Colorectal cancer (CRC) remains a leading cause of cancer-related mortality worldwide, with its heterogeneous molecular profiles complicating prognosis prediction. Multi-omics profiling of clinical CRC specimens is particularly valuable for uncovering prognostic variables; however, such integrated studies remain scarce. Here, we applied the Multi-Omics Factor Analysis v2 framework to multi-omics data (mutations, miRNA, RNA, proteomics, phospho-proteomics) from the CPTAC-2 cohort and constructed a comprehensive CRC model. This approach identified a survival-associated latent variable, which we term the CRC Prognostic Latent Factor (CPLF). The prognostic relevance of CPLF was then rigorously validated across three independent multi-omics cohorts, encompassing 579 patients with CRC. CPLF primarily reflects extracellular matrix deposition in the tumour microenvironment, with Tensin 1 (TNS1) and Fermitin family homologue 2 (FERMT2) as the highest-weighted features.
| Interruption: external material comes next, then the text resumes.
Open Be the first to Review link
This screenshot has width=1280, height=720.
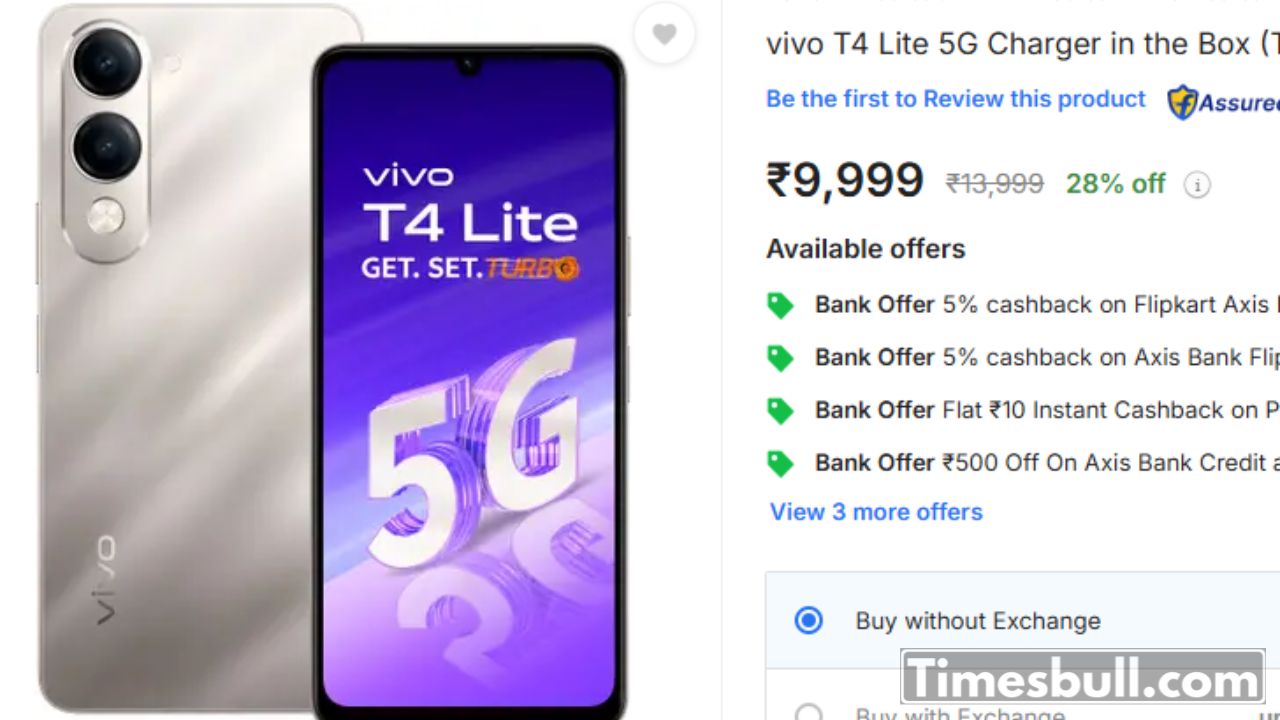(955, 99)
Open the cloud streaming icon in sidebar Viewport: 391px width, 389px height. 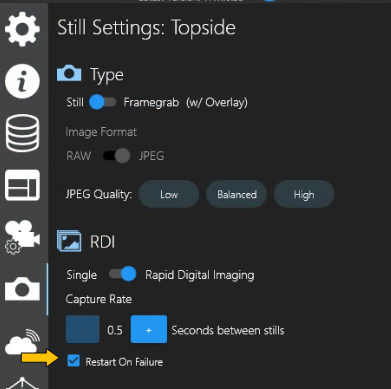coord(22,342)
Single-cell and spatial transcriptomic analyses, supplemented by immunohistochemistry, localized CPLF-associated gene expression predominantly to myofibroblasts. Functionally, knockdown of Tensin 1 or FERMT2 in fibroblasts attenuated tumour growth in vivo. Consistently, these top-weighted components of CPLF upregulated fibronectin 1 (FN1) expression in myofibroblasts, thereby activating integrin signaling in cancer cells and enhancing tumour progression. Altogether, our findings unveil CPLF as a data-inherent multi-omics prognostic factor and establish the CPLF/FN1/integrin axis as a key pathway mediating myofibroblast-cancer cell crosstalk in CRC progression.